## PROBLEM TO SOLVE
What is needed is an exact transcription of the line containing "Instruction: Toggle the" and every line after it through the end of the entries below, with no pictures.

## EXCERPTED RECORDS
-=-=-

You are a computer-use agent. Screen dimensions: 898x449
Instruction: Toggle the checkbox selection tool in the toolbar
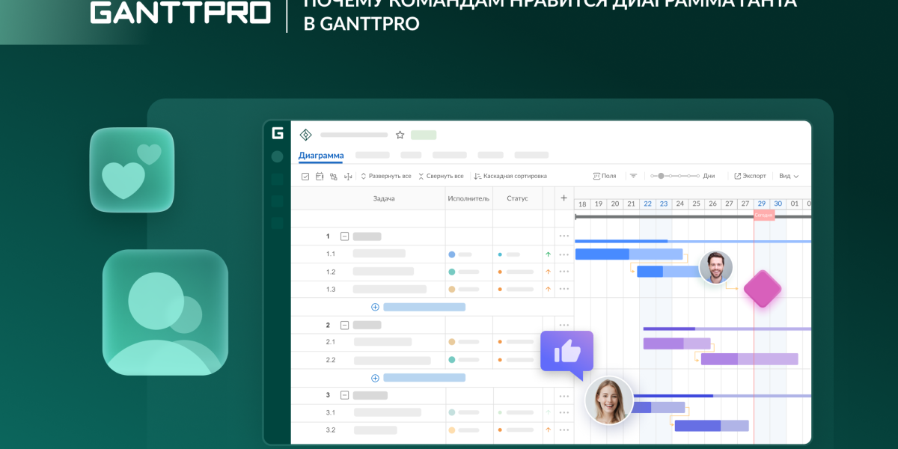click(305, 177)
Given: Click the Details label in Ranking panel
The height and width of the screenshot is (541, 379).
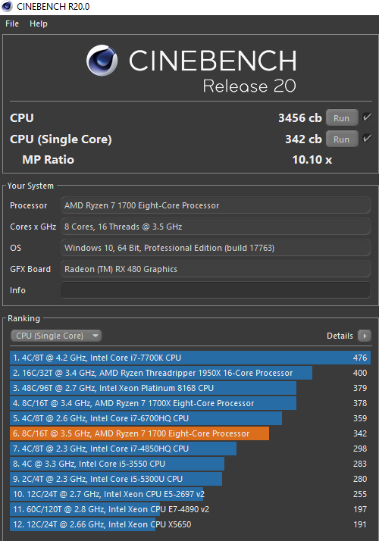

-=-=-

## RESULT OF THE TASK
Instruction: Toggle the checkbox selection tool in the toolbar
click(305, 177)
Given: Click the Details label in Ranking panel
The height and width of the screenshot is (541, 379).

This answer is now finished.